- _TESTO PROPOSTO_:
In Italia, il contagio da Coronavirus ha rallentato la sua corsa. E’ da qualche giorno che la curva epidemiologica ha cambiato inclinazione: in termini percentuali, le variazioni giornaliere delle persone contagiate diminuiscono da circa una settimana e questo spiega la concavità della curva che si osserva nella tratto finale della figura 1.
La crisi pandemica sembra essere, quindi, sotto controllo: le misure di distanziamento sociale hanno impedito che l’espansione dell’epidemia fosse più dirompente. Ora si attende lo scenario “crescita zero” del contagio giornaliero, prima che la curva inizi a scendere. La discesa potrà essere, però, molto lenta: secondo molti virologi, uno scenario relativamente rassicurante potrà verificarsi non prima della fine di Aprile. Da qui l’idea di pensare ad una Fase 2 e una Fase 3 prima di riaprire totalmente il paese. Fasi che ancora devono essere strutturate anche tenendo conto delle differenze regionali del curve del contagio: se la regione X diventa sicura prima delle altre non è chiaro perché non potrebbe anticipare l’abbandono del lockdown. Si parla spesso di gradualità pensando solo alle attività, come se i territori fossero estranei a qualsiasi valutazione sulla rischiosità del contagio.

- _COSA FARE_:
a) Quali durate o date compaiono nel testo sul contagio in Italia?
b) Prosegui il testo sul contagio in Italia dopo la sua ultima frase.

- _DATI DISPONIBILI_:
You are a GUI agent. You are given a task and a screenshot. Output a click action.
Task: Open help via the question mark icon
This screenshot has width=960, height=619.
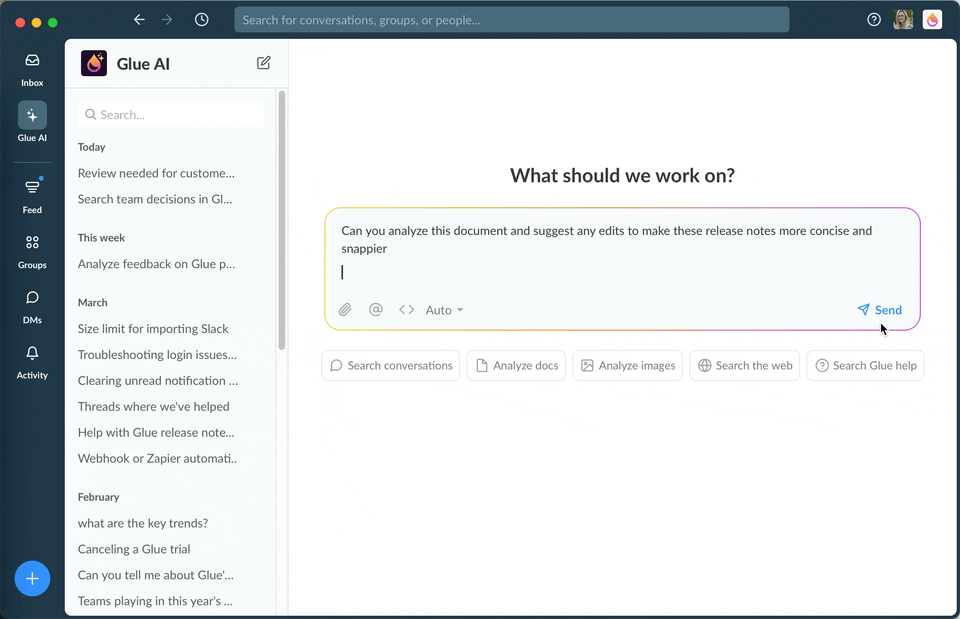(874, 20)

- _SOLUZIONI_:
a) qualche giorno; circa una settimana; la fine di Aprile

b)
La scomposizione dei contagiati. Per capire cosa potrebbe accadere nei prossimi giorni è utile guardare non solo alla curva epidemiologica, ma anche alla scomposizione dei contagiati in persone in isolamento domiciliare, pazienti in ospedale e pazienti deceduti (per esclusione si ottengono i pazienti guariti). Questa scomposizione è riportata in figura 1 (valori in percentuale sull’asse a sinistra).
Da un lato, la quota di persone decedute sul totale dei contagiati è cresciuta molto e solo negli ultimi giorni sembra essersi stabilizzata: sebbene il numero dei decessi stia crescendo in termini assoluti (in base ai dati della Protezione Civile del 7 Aprile 2020 i decessi sono 17127), la variazione percentuale giornaliera decresce, e il tasso di letalità fluttua da 3 giorni attorno al 12,5%.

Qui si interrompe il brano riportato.